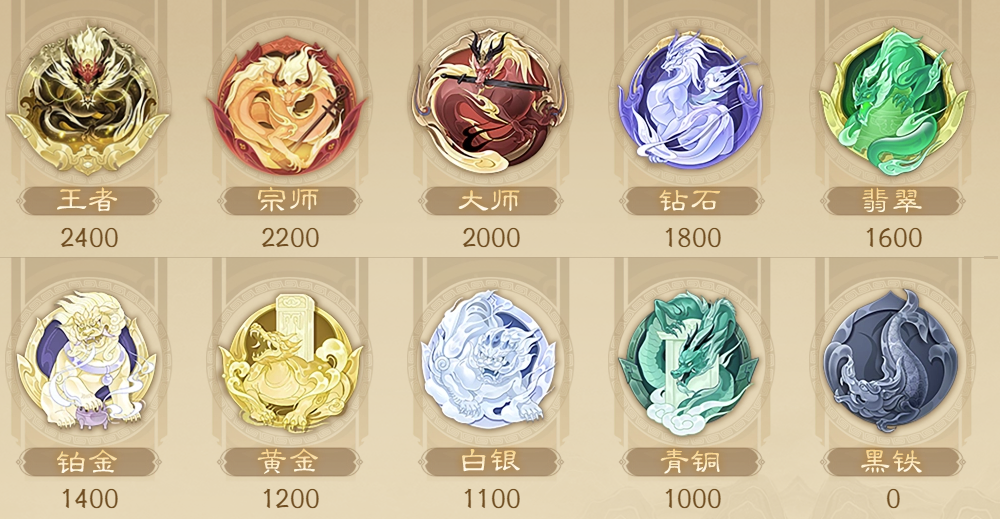The width and height of the screenshot is (1000, 519).
Task: Select the 翡翠 label banner
Action: click(892, 201)
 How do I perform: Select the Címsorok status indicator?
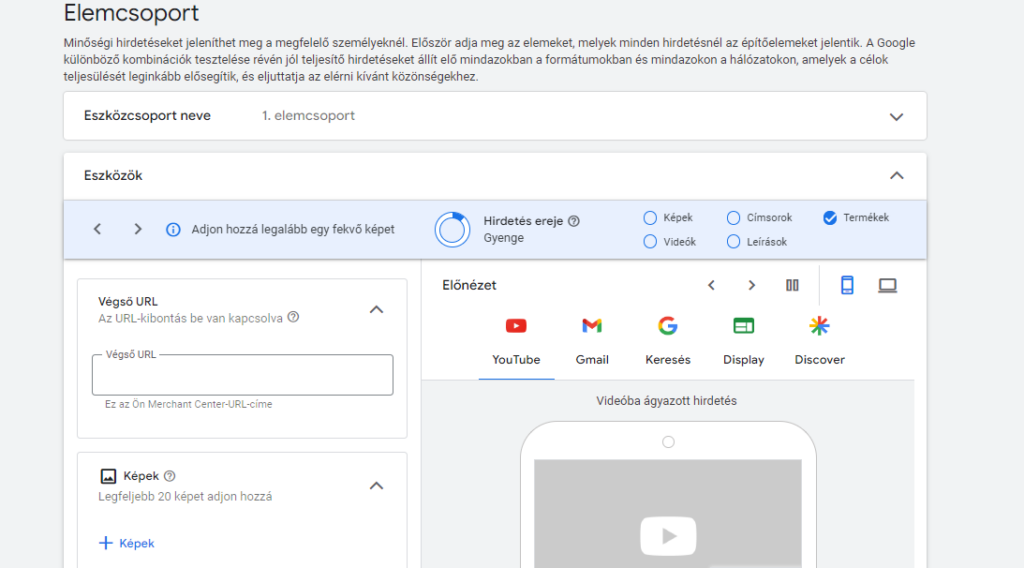[734, 217]
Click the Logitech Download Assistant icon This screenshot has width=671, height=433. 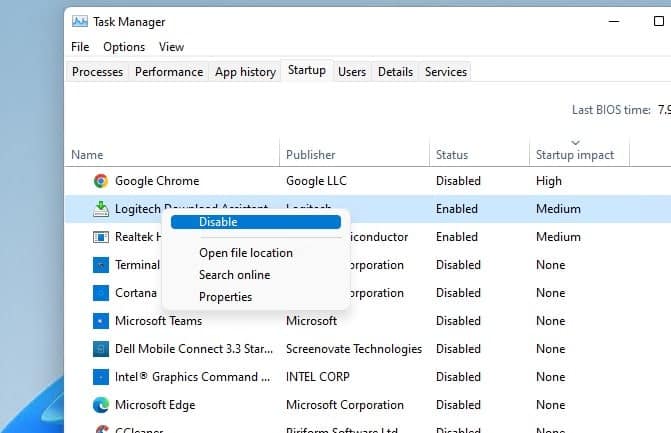[100, 209]
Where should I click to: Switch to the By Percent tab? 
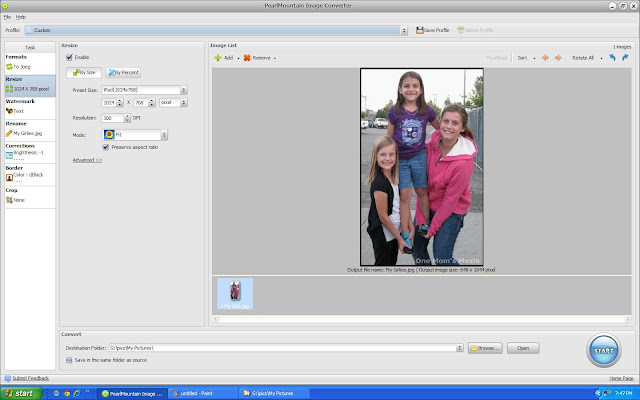pyautogui.click(x=125, y=73)
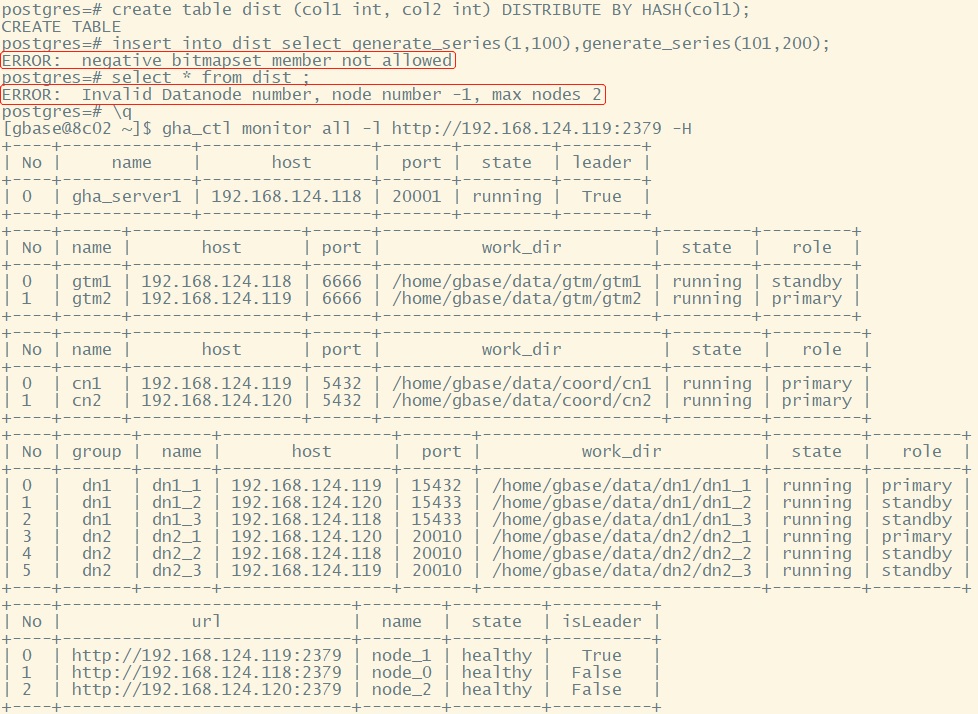
Task: Select the /home/gbase/data/coord/cn2 path
Action: [x=522, y=401]
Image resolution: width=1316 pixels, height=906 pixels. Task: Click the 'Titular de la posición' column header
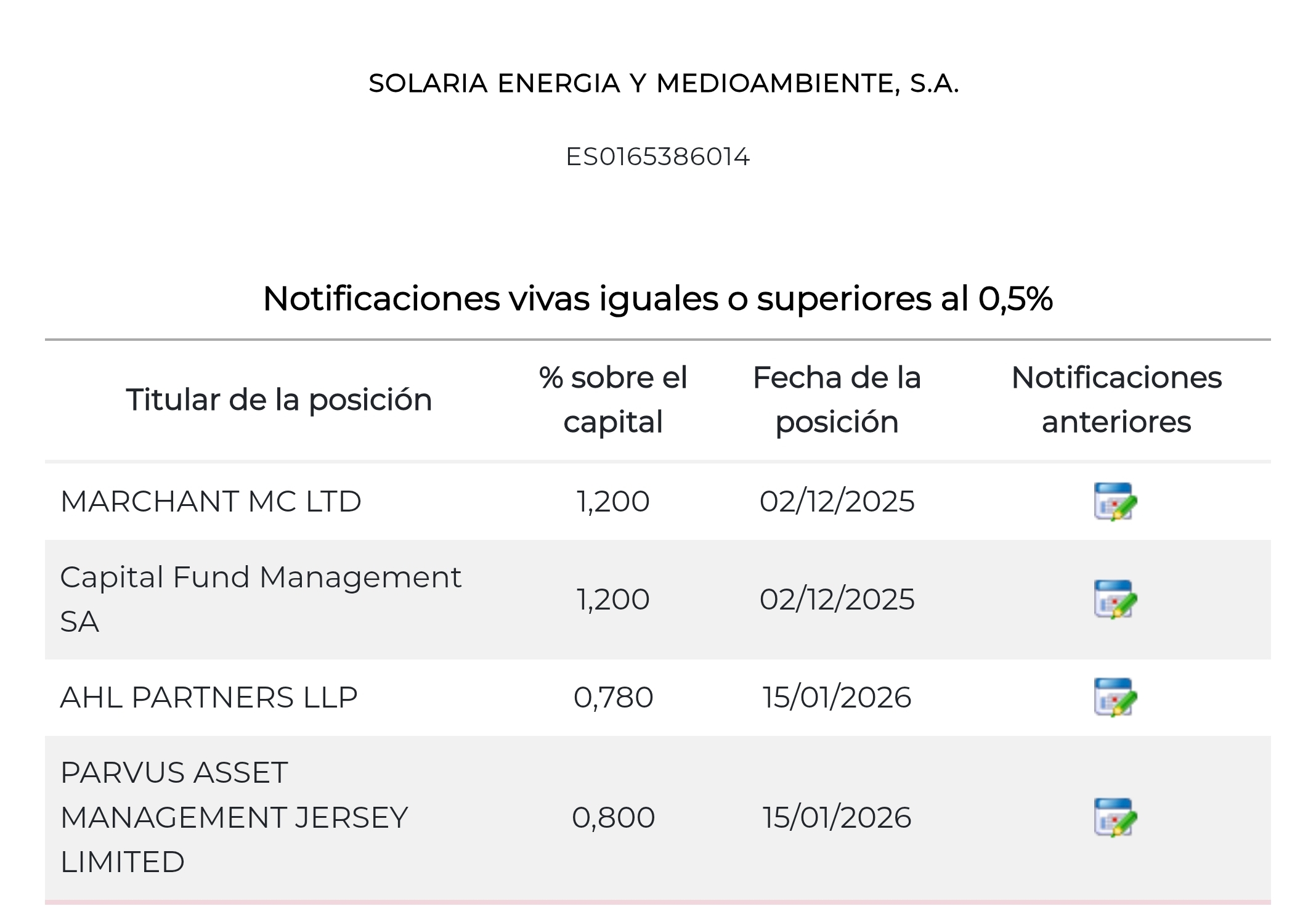(279, 400)
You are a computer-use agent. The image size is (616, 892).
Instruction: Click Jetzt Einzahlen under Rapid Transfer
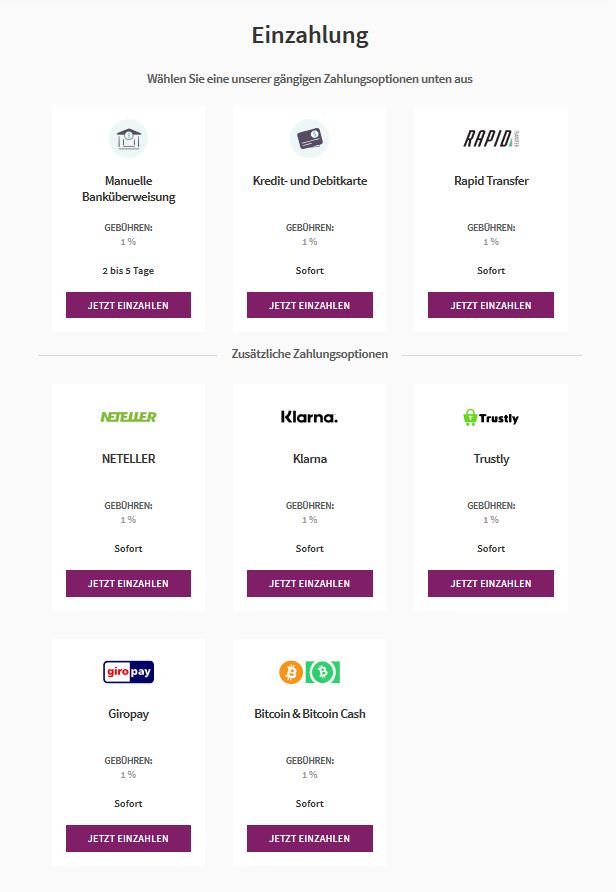click(491, 305)
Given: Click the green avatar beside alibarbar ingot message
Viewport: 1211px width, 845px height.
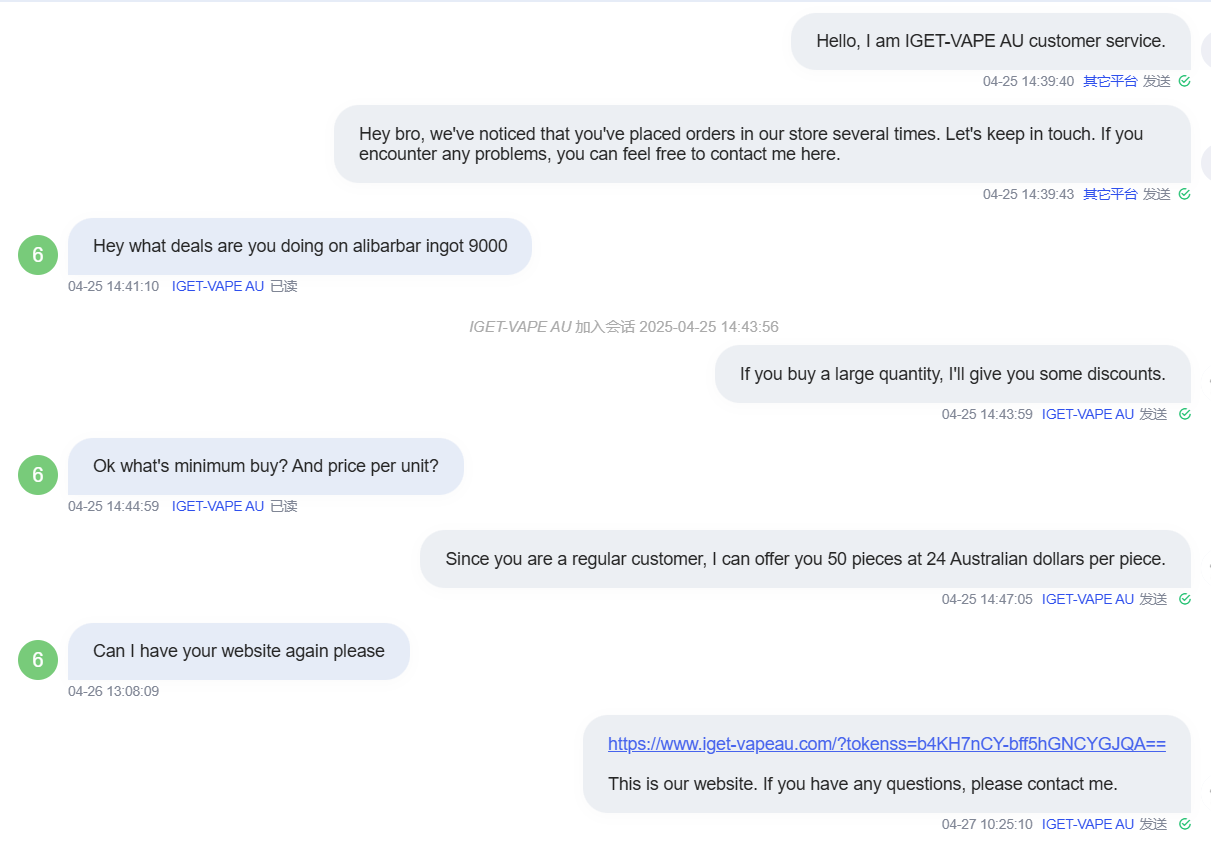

┄┄┄┄┄┄┄┄┄┄┄┄┄┄┄┄┄┄┄┄

# EXERCISE PROMPT
Leaving pictures aside, give again word for word each line from the one with "Where should I" to the final line of the entries.

# EXERCISE SOLUTION
Where should I click to: Switch to the By Percent tab? 
pyautogui.click(x=125, y=73)
Task: Select the /home/gbase/data/coord/cn2 path
Action: [x=522, y=401]
Image resolution: width=1316 pixels, height=906 pixels. Task: Click the 'Titular de la posición' column header
(279, 400)
You are a computer-use agent. The image size is (616, 892).
Instruction: Click Jetzt Einzahlen under Rapid Transfer
click(491, 305)
Given: Click the green avatar beside alibarbar ingot message
Viewport: 1211px width, 845px height.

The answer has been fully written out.